Anders Sandberg gives a calculation of the thermodynamic efficiency of the
dyson shell in his (draft) Jupiter Brain paper, and concludes that a
smaller dyson shell is more efficient than a larger one. But I think his
reasoning is slightly flawed. I'll show that the reverse is true, and that
dyson shells may have a much lower temperature than previously thought
(see for example
http://www.student.nada.kth.se/~nv91-asa/dysonFAQ.html#LOOK) which may
explain why they have not yet been observed. Previous temperature
estimates assume that the energy captured by dyson shells is also used up
(dissippated) by them. However it seems more reasonable to assume that
dyson shells only serve as energy collectors, and that the energy stored
by them is eventually used elsewhere. For example really large computers
may be set in interstellar space for more efficient cooling, physical
security, and access to multiple energy sources.

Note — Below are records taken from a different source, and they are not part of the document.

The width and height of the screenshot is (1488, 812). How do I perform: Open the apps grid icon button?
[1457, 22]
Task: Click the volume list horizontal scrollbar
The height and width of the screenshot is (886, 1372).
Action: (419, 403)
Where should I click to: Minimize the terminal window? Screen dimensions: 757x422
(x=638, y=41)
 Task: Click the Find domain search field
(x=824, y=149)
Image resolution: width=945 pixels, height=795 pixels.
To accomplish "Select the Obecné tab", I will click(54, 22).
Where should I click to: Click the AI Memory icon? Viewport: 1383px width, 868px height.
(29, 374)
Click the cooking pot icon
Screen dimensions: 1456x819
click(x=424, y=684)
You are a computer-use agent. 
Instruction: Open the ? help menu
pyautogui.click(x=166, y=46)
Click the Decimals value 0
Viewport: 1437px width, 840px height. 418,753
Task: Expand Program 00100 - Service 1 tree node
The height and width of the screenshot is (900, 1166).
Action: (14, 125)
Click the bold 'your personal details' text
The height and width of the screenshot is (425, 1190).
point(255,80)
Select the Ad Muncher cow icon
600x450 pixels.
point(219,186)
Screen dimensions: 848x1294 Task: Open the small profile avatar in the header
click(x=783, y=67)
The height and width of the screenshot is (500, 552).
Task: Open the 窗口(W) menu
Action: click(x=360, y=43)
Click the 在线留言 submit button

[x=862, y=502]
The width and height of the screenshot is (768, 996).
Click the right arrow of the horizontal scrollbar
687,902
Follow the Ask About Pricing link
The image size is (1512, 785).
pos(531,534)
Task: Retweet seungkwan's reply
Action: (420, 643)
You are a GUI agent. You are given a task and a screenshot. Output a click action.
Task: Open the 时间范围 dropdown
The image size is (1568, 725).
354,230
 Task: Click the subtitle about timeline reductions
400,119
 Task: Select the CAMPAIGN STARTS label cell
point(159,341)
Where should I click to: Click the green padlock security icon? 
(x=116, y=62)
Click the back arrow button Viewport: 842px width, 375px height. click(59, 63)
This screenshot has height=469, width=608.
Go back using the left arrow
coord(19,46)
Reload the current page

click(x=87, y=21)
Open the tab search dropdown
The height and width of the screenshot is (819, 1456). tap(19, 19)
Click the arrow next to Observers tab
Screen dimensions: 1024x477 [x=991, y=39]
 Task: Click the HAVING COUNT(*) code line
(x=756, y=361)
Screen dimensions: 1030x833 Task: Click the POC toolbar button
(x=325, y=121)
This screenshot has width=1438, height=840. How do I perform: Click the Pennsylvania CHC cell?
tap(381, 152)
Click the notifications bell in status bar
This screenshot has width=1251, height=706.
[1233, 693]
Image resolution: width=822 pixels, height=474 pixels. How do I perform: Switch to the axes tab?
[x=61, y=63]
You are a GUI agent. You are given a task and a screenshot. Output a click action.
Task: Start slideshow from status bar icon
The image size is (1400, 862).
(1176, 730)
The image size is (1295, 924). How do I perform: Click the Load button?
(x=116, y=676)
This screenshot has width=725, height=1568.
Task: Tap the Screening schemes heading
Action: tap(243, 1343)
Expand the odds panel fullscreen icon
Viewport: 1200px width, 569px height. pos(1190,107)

A heat engine works between two heat reservoirs with a temperature
difference. A dyson shell works between the Sun which has a surface
temperature of 5800 K and the temperature of its external radiators which
is initially at 3 K, the temperature of the cosmic background radiation.
However, even with a temperature difference as large as this it cannot be
100% efficient and therefore must radiate away waste heat. However its
ability to radiate waste heat is limited by its external surface area and
soon its radiators grow hotter as the waste heat builds up. This has two
effects. First it allows the radiators to eliminate heat more quickly, and
second it makes the dyson shell less efficient because the temperature
difference is smaller, thereby causing it to producing more waste heat.
Fortunately the first effect dominates so the external temperature
eventually reaches an equilibrium. The temperature at this equilibrium can
be found by applying Carnot's Theorem and Stefan-Boltzmann's Law.
Carnot's theorem says an ideal heat engine working between temperatures of
Th and Tl has an efficiency of (Th-Tl)/Th. Here Th is the temperature of
the Sun, and Tl is the temperature of the dyson sphere's external
radiators. It follows that the dyson sphere must radiate away Tl/Th of the
Sun's energy output (S) as waste heat. The amount of waste heat that can
be radiated away by a blackbody sphere of radius r and temperature Tl is
derived from Stefan-Boltzmann's Law as 4*pi*r^2*sigma*(Tl^4-Tb^4) where Tb
is cosmic background temperature and sigma is Stefan-Boltzman's constant.
So to find the equilibrium temperature we set that equal to S*Tl/Th and
solve for Tl.
Doing this in Mathematica produces a complex looking solution to the
quartic equation, which I will not bother to reproduce here. However it
turns out that the effect of the cosmic background radiation is not
noticeable until we get to a radius of about 100 AUs. Ignoring the cosmic
background radiation gives us Tl~=(S/(4*pi*r^2*sigma*Th))^(1/3). At 1 AU
this is 161 K with efficiency of 97%, and at 10 AUs this is 35 K with
efficiency of 99.4%. At 100 AUs, and taking into account cosmic background
radiation, Tl is 7.6 K with efficiency of 99.87%.